Elder Law Insight: High Social Security COLA Anticipated for 2023

Social Security COLA

For the most part, there is nothing good to say about inflation, and it is a frequently discussed topic these days. Many Social Security recipients are definitely impacted by rising prices, but there is some good news looming over the horizon.

Social Security Cost-of-Living Adjustments (COLAs)

Each year, the Social Security Administration can increase benefits to account for the cost of living. Calculations are based on the Consumer Price Index for Urban Wage Earners and Clerical Workers (CPI-W). The third quarter of the previous year is compared to the corresponding quarter of the current year to come up with the percentage.

We say that they “can” increase the benefit amount because there was no COLA in 2009, 2010, or 2015. This year, it took a big jump forward. The cost-of-living adjustment for the current calendar year was 5.9 percent. You have to go back to 1982 to see a larger increase. That year, there was a 7.4 percent COLA.

The way things are going, there will be a very significant increase for 2022. If inflation continues to rise at the rate that it has been going up this year, the adjustment will be 10.8 percent. This would be the third highest figure since this formula was implemented in 1975.

There is no way of knowing exactly where it will land, because the rate of inflation is still in flux. However, if inflation was to come to a complete halt right now, the increase would still be 7.3 percent.

Social Security Benefits

While we are on the subject, we will provide some general information about Social Security benefits. You can accept a reduced benefit when you are as young as 62, and the reduction will be between 25 percent and 35 percent depending on your birth year.

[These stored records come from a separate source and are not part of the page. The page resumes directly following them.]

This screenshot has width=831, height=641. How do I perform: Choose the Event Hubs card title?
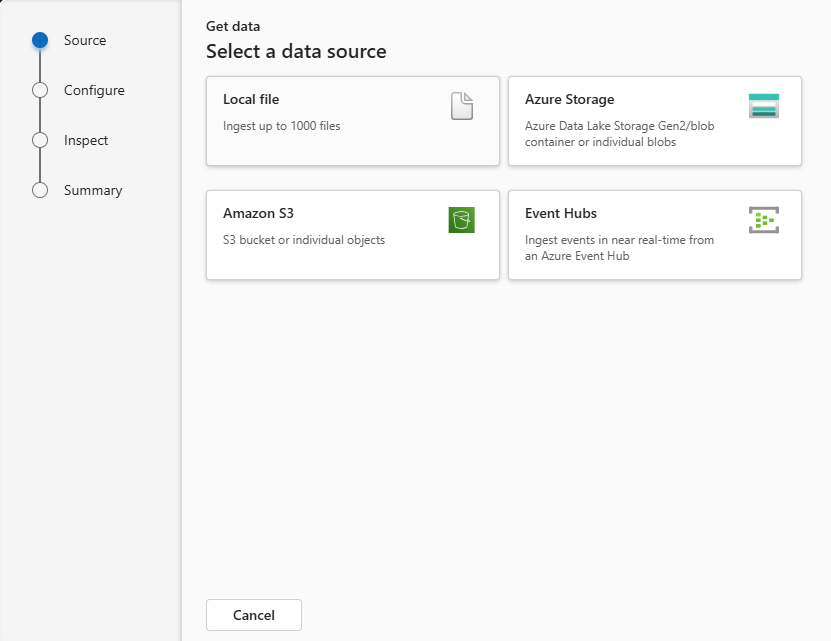(561, 213)
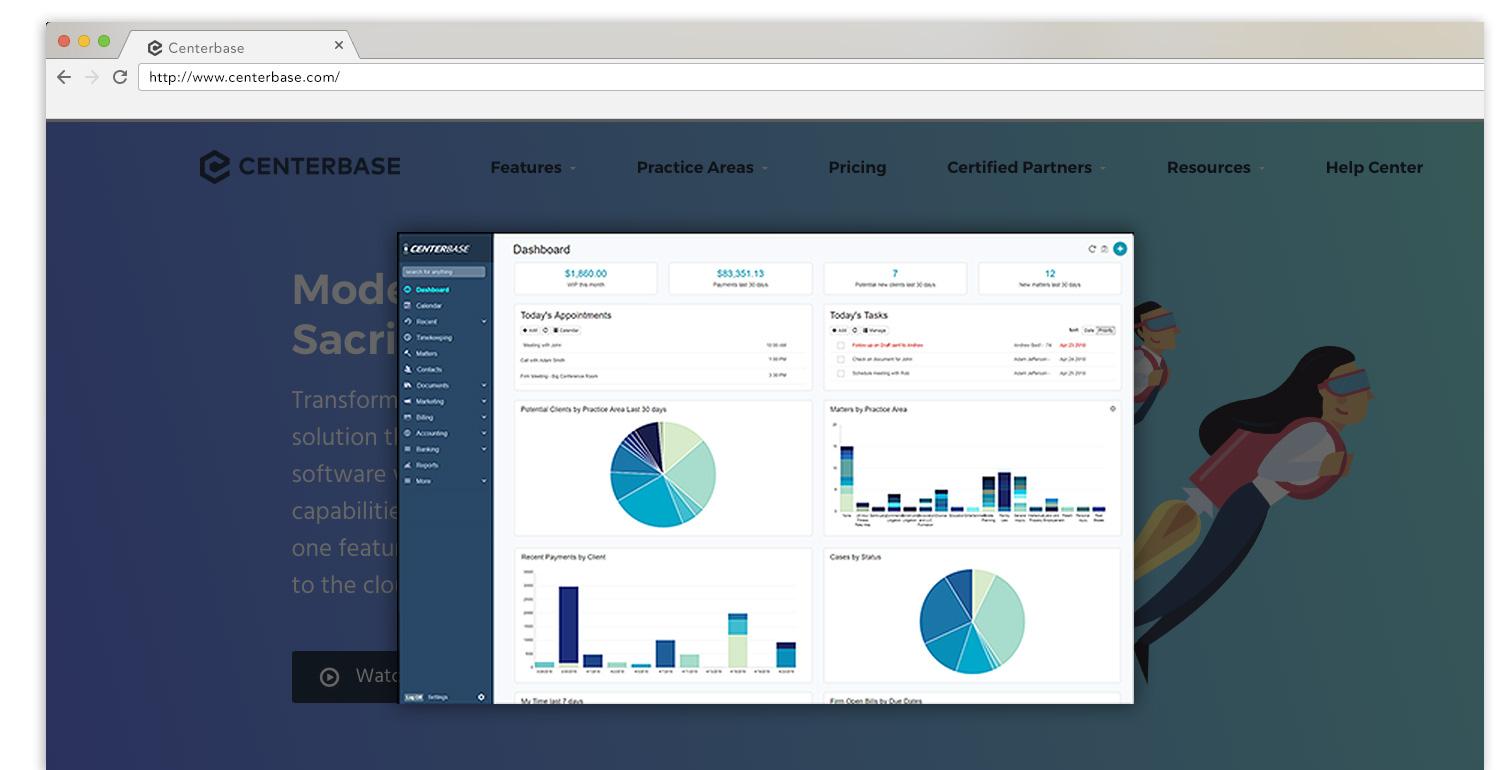This screenshot has height=770, width=1500.
Task: Click the settings gear at sidebar bottom
Action: pos(481,697)
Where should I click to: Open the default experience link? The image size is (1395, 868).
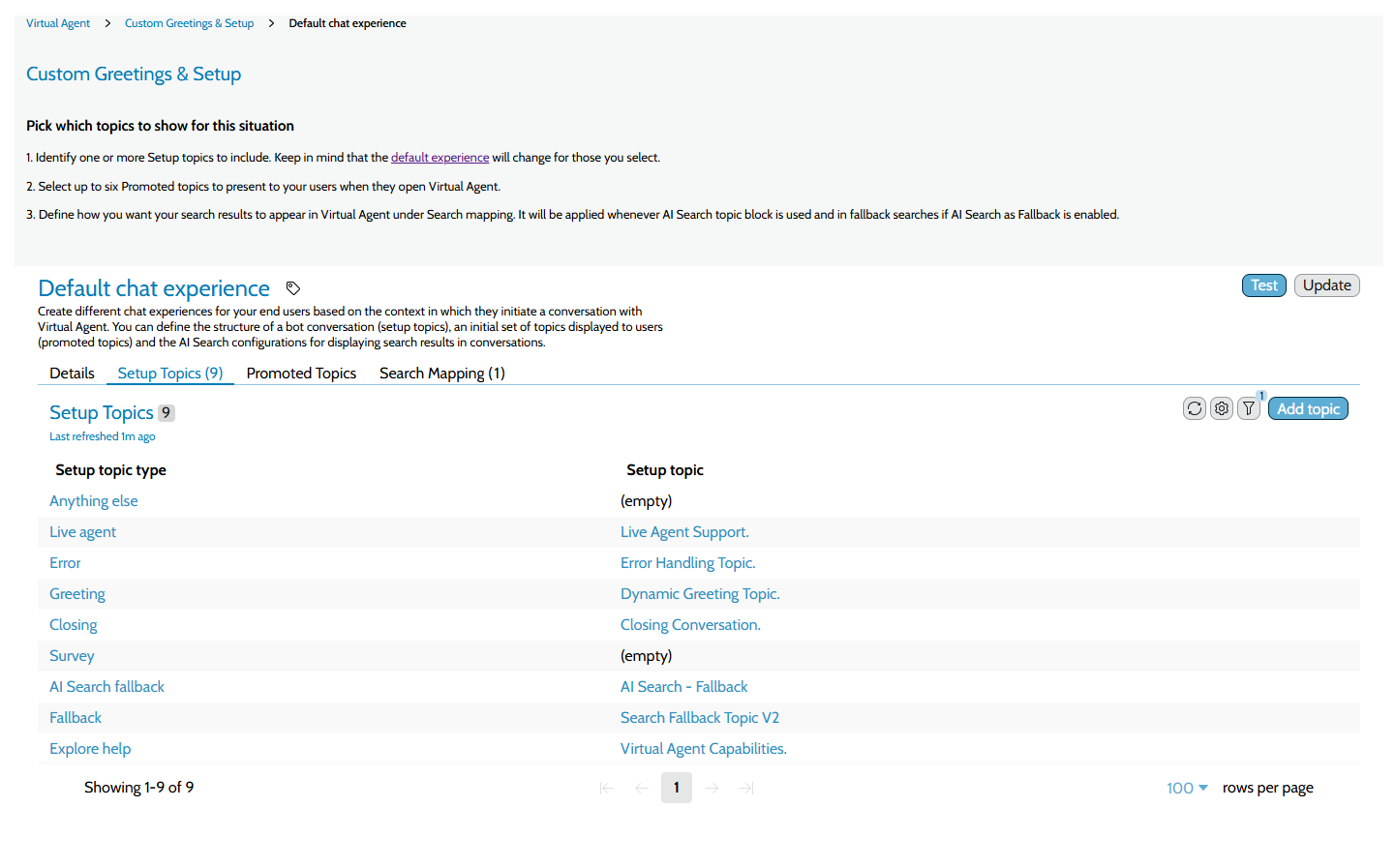tap(440, 157)
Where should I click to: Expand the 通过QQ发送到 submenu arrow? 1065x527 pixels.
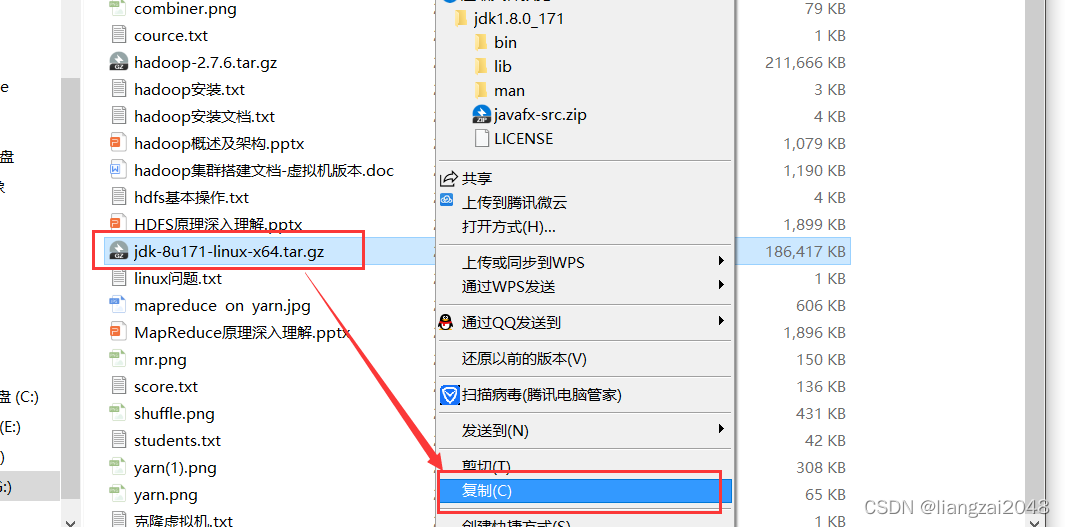pos(721,321)
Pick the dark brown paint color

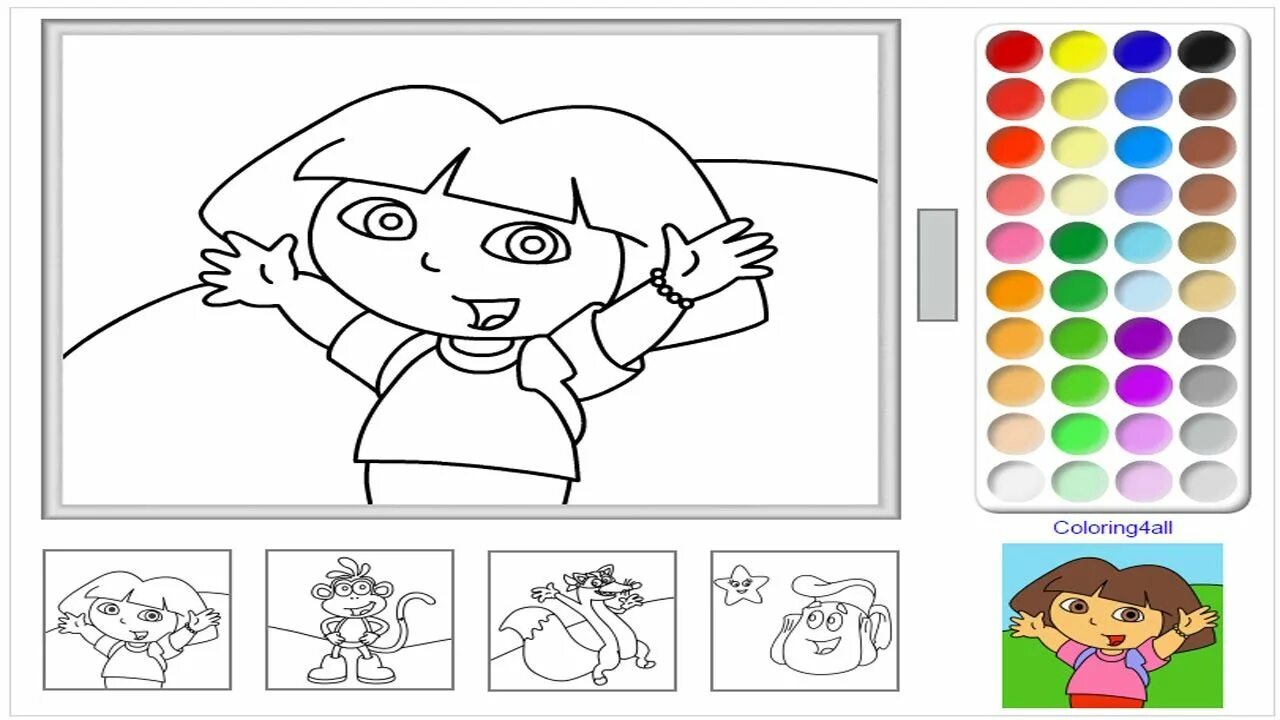1207,99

Speaking of birth year, the age of full benefit eligibility depends on the year you were born. It is 66 for people that are born between 1943 in 1954. It then goes up by two months per year until it maxes out at 67 years of age for people that were born in 1960 or any later year.

Your benefit amount is based on the 35 years during which you paid taxes on the most amount of earnings. In 2022, the average Social Security payout for an individual is $1540 per month. If you add the 10.8 percent possible increase, the figure would rise by $154 a month to $1694.

The maximum Social Security benefit for this year if you start to collect a benefit when you reach your full retirement age is $3345. It is not unlimited because there is a ceiling on the amount of income that can be taxed for Social Security purposes. This year, it is $147,000.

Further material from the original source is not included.